- ABOUT THIS TASK -
Beginning with the line that contains "How do I perform: Click", transcribe every line through the end of the entries exactly as written, and reproduce nothing else.

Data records
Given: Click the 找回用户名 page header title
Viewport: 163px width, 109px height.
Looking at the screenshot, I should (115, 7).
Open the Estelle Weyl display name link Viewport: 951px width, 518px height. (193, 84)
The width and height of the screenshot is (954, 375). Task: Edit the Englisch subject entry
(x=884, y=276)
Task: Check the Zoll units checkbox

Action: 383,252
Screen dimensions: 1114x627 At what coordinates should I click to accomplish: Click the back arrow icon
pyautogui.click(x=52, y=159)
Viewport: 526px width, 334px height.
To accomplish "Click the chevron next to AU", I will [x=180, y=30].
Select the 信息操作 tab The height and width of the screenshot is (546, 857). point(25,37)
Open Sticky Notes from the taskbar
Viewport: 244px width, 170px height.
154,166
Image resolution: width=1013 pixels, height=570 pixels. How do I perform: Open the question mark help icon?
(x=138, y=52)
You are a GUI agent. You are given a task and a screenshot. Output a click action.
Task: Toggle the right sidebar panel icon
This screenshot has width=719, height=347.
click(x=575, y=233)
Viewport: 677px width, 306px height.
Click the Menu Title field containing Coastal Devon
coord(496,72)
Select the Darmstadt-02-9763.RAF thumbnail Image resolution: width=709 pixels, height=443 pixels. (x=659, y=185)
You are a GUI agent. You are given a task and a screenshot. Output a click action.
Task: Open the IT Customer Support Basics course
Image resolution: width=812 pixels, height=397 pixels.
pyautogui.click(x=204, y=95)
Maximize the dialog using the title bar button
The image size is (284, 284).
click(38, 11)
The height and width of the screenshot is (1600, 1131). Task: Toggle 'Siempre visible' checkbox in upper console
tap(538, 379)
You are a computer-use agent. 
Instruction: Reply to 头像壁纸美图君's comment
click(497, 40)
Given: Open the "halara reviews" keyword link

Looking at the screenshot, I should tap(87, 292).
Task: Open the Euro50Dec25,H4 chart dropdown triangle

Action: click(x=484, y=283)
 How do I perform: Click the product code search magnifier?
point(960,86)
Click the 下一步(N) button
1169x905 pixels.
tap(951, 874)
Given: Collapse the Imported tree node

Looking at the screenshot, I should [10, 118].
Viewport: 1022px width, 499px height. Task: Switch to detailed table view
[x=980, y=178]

- PROBLEM SOLUTION -
 How do I perform: Click the product code search magnifier?
point(960,86)
Click the 下一步(N) button
1169x905 pixels.
tap(951, 874)
Given: Collapse the Imported tree node

Looking at the screenshot, I should [10, 118].
Viewport: 1022px width, 499px height. Task: Switch to detailed table view
[x=980, y=178]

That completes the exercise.